| att {cem} | R Documentation |
An example of ATT estimation from CEM output
att(obj, formula, data, model="linear", extrapolate=FALSE, ntree=2000) ## S3 method for class 'cem.att': plot(x, obj, data, vars=NULL,...)
obj |
a cem.atch or cem.match.list object |
formula |
a model formula. See Details. |
data |
a single data.frame or a list of data.frame's in case of cem.match.list |
model |
one model. See Details. |
extrapolate |
extrapolate the CEM restriced estimate to the whole data. Default = FALSE. |
ntree |
number of trees to generate in random forest model. Default = 2000. |
x |
the output from the att function |
vars |
a vector of variable names to be used in the parallel plots. By default all variables involved in data matching are used. |
... |
passed to the plot function. |
Argument model can be lm, linear for linear regression
model; logit for the the logistic model;
lme, linear-RE for the linear model with random effects.
Also rf, forest for the randomforest algorithm.
If the outcome is y and the
treatment variable is T, then a formula like y ~ T
will produce the simplest estimate the ATT: with lm, it is just the
coefficient on T, which is the same as the difference in means,
weighted by CEM stratum size. Users can add covariates to span any
remaining imbalance after the match, such as y ~ T + age + sex,
to adjust for variables age and sex.
In the case of multiply imputed datasets, the model is applied to each single matched data and the ATT and is the standard error estimated using the standard formulas for combining results of multiply imputed data.
When extrapolate = TRUE, the estimate model is extrapolated
to the whole set of data.
There is a print method for the output of att.

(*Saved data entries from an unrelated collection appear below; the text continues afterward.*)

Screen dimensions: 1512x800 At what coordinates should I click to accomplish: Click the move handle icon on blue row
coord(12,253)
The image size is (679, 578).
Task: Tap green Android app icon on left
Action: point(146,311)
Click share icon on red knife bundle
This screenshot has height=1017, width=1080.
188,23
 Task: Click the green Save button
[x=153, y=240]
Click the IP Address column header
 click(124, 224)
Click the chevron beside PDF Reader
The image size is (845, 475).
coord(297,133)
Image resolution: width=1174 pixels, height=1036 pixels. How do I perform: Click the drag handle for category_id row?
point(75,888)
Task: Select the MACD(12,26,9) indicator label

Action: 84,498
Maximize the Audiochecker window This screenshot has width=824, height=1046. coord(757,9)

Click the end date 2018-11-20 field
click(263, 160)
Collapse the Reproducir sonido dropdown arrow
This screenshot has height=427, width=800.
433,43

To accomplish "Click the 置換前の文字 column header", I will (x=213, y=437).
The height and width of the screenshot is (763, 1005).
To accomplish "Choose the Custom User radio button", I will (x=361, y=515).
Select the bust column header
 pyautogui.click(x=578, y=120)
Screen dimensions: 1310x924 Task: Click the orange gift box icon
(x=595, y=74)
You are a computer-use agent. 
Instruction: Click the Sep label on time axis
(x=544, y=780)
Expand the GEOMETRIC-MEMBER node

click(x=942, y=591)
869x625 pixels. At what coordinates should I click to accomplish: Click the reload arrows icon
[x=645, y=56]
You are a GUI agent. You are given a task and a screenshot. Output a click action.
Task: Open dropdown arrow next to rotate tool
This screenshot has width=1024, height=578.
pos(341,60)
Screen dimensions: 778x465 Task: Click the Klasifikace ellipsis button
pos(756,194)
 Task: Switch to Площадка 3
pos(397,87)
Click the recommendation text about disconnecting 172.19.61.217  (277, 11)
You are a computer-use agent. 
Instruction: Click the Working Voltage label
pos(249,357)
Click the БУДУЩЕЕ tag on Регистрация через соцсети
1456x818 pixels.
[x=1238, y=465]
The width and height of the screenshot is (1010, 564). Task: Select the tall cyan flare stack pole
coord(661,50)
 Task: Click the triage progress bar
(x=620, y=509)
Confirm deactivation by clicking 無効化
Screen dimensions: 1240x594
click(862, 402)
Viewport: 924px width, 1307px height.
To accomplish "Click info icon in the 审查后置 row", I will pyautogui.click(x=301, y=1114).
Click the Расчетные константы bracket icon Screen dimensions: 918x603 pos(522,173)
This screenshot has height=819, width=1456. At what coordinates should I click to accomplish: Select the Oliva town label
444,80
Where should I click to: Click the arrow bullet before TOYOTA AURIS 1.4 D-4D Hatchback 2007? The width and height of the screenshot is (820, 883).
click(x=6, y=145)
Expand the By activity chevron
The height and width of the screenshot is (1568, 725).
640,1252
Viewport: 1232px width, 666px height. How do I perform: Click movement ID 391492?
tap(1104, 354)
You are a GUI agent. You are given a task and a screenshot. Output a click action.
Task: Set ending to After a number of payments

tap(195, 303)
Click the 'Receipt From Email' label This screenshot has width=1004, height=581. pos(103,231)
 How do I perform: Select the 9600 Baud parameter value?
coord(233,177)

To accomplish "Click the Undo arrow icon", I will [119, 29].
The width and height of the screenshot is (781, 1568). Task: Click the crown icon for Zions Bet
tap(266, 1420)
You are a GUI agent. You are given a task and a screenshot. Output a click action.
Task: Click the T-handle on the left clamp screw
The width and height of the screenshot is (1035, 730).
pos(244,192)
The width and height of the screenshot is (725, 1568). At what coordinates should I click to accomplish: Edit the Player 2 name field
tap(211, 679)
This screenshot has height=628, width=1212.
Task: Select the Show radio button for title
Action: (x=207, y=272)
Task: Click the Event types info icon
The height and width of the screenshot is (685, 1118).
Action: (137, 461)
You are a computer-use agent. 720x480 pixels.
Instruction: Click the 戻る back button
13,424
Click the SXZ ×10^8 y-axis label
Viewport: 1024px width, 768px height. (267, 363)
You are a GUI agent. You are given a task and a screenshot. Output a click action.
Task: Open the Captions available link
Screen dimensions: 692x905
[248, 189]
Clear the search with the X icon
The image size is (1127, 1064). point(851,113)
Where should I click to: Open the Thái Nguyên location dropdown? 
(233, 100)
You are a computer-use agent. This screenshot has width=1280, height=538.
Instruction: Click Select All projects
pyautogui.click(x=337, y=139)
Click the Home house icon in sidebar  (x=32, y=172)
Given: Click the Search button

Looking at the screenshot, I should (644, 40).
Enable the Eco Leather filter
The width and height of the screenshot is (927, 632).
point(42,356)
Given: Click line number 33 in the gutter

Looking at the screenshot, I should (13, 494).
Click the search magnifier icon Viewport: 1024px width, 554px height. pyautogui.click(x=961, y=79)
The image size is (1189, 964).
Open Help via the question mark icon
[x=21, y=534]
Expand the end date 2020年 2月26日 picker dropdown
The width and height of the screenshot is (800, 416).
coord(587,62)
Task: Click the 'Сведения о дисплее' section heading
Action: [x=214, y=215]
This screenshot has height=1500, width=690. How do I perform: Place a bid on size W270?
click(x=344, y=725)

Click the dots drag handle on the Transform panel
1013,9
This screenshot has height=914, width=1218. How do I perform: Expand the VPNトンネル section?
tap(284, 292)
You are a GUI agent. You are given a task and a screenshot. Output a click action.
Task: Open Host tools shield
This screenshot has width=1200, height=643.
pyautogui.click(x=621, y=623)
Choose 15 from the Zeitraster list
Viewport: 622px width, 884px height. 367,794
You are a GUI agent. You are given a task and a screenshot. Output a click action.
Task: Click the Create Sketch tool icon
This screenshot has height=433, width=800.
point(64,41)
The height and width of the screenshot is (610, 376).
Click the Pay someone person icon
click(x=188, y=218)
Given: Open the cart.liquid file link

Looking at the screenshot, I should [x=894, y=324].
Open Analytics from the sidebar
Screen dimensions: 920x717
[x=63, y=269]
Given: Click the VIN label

Specifying the
option TRUE in a print command gives complete output from the
estimated model when availalble.
A matrix of estimates with their standard error, or a list in
the case of cem.match.list.
Stefano Iacus, Gary King, and Giuseppe Porro
Stefano Iacus, Gary King, Giuseppe Porro, ``Matching for Casual Inference Without Balance Checking,'' http://gking.harvard.edu/files/abs/cem-abs.shtml
data(LL)
# cem match: automatic bin choice
mat <- cem(treatment="treated",data=LL, drop="re78")
mat
mat$k2k
# ATT estimate
homo1 <- att(mat, re78~treated, data=LL)
rand1 <- att(mat, re78~treated, data=LL, model="linear-RE")
rf1 <- att(mat, re78~treated, data=LL, model="rf")
homo2 <- att(mat, re78~treated, data=LL, extra=TRUE)
rand2 <- att(mat, re78~treated, data=LL, model="linear-RE", extra=TRUE)
rf2 <- att(mat, re78~treated, data=LL, model="rf", extra=TRUE)
homo1
rand1
rf1
homo2
rand2
rf2
plot( homo1, mat, LL, vars=c("age","education","re74","re75"))
plot( rand1, mat, LL, vars=c("age","education","re74","re75"))
plot( rf1, mat, LL, vars=c("age","education","re74","re75"))
plot( homo2, mat, LL, vars=c("age","education","re74","re75"))
plot( rand2, mat, LL, vars=c("age","education","re74","re75"))
plot( rf2, mat, LL, vars=c("age","education","re74","re75"))
# reduce the match into k2k using euclidean distance within cem strata
mat2 <- k2k(mat, LL, "euclidean", 1)
mat2
mat2$k2k
# ATT estimate after k2k
att(mat2, re78~treated, data=LL)
# example with missing data
# using multiply imputated data
# we use Amelia for multiple imputation
if(require(Amelia)){
data(LL)
n <- dim(LL)[1]
k <- dim(LL)[2]
# we generate missing values in 30
# randomly in one colum per row
LL1 <- LL
idx <- sample(1:n, .3*n)
invisible(sapply(idx, function(x) LL1[x,sample(2:k,1)] <<- NA))
imputed <- amelia(LL1)[1:5]
mat <- cem("treated", datalist=imputed, data=LL1, drop="re78")
print(mat)
att(mat, re78 ~ treated, data=imputed)
}